Color
Photographer David Sokosh's unique look at the architecture of Provincetown, MA. 64 pages, 9x9" paperback, published by St. James Workshop, $24.95 plus shipping and handling. Click To Order above to place order and receive shipping info. Read more about the book below.

Introduction

The town of Provincetown is unique. Where else in America can you find so vast a collection of late 18th, 19th and early 20th century structures jammed so close together and pressed right up to such a narrow main street? There are at least three distinct architectural layers that make up the town: whaling village, turn-of-the-century art colony, and tourist destination, each with its own vocabulary and statement to make. Many of the buildings, especially in the middle of town, have been altered at the street level. While the architecture of the tourist destination wants you to look straight ahead as you visit the shops, the whaling village waits to be discovered above eye level. Like The Angel in Tony Kushner’s Angels in America, old Provincetown wants you to “Look Up!” But when I did, all I could see were the wires.
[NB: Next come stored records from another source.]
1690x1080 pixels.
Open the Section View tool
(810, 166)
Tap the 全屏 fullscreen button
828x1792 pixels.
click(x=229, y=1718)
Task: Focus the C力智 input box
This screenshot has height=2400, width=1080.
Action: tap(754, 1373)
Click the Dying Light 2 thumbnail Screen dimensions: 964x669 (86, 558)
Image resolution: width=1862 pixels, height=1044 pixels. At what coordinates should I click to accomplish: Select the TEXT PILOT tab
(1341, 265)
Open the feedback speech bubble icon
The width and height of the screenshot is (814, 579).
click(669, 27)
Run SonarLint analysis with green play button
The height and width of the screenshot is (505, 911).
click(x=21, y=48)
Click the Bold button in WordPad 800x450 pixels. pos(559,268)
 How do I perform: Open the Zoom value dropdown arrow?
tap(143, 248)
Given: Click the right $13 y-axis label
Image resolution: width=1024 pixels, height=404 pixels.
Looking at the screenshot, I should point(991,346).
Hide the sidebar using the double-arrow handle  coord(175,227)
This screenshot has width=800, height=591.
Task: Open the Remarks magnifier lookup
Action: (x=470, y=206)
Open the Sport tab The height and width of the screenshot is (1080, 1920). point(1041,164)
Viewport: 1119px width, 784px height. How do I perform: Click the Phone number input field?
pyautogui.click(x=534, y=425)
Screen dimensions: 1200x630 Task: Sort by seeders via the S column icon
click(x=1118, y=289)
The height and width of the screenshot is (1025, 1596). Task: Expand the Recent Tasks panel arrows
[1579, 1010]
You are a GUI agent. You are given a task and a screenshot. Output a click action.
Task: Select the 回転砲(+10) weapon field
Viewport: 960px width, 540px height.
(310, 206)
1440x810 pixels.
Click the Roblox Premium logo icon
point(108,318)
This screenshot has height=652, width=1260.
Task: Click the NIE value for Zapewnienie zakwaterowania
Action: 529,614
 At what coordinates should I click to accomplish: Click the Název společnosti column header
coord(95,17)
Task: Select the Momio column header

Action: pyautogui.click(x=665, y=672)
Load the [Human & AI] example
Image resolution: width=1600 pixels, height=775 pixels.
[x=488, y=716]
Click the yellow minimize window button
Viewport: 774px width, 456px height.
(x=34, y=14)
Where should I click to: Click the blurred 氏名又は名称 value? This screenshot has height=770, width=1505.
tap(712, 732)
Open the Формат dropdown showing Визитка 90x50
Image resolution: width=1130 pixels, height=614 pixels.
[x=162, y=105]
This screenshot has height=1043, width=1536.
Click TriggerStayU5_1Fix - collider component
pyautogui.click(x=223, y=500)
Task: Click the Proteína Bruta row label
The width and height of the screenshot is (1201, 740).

As an architectural photographer, I’m enthralled by the beauty, design and history of the built environment in great European cities and New England villages alike. Power lines rarely pose a problem for me, since most towns have hidden them away from public view, but not Provincetown. The light is phenomenal, and the buildings are great, but you can’t get a clear shot of them, because of all the power lines “in the way”. As a result, I didn’t shoot much architectural work in Provincetown.

In the summer of 2001 I noticed a relationship between the lines and the architecture. This relationship has become the constant in my Provincetown pictures. Sometimes the number of intersecting wires, the patterns they create and the shadows they cast are so over-the-top that they make you laugh. Other times the juxtaposition of a single wire and a roof line is so striking it can make you wonder if someone planned it. The experience of observing Provincetown and creating these images has strengthened my emotional and artistic ties with the town to a level and degree I didn’t expect.

Someday, I suppose these wires will be buried in the ground, or technology will render them obsolete. Although their removal will clear up the sightlines and make for prettier pictures, something will be lost - a quirky wrinkle of old Provincetown smoothed out.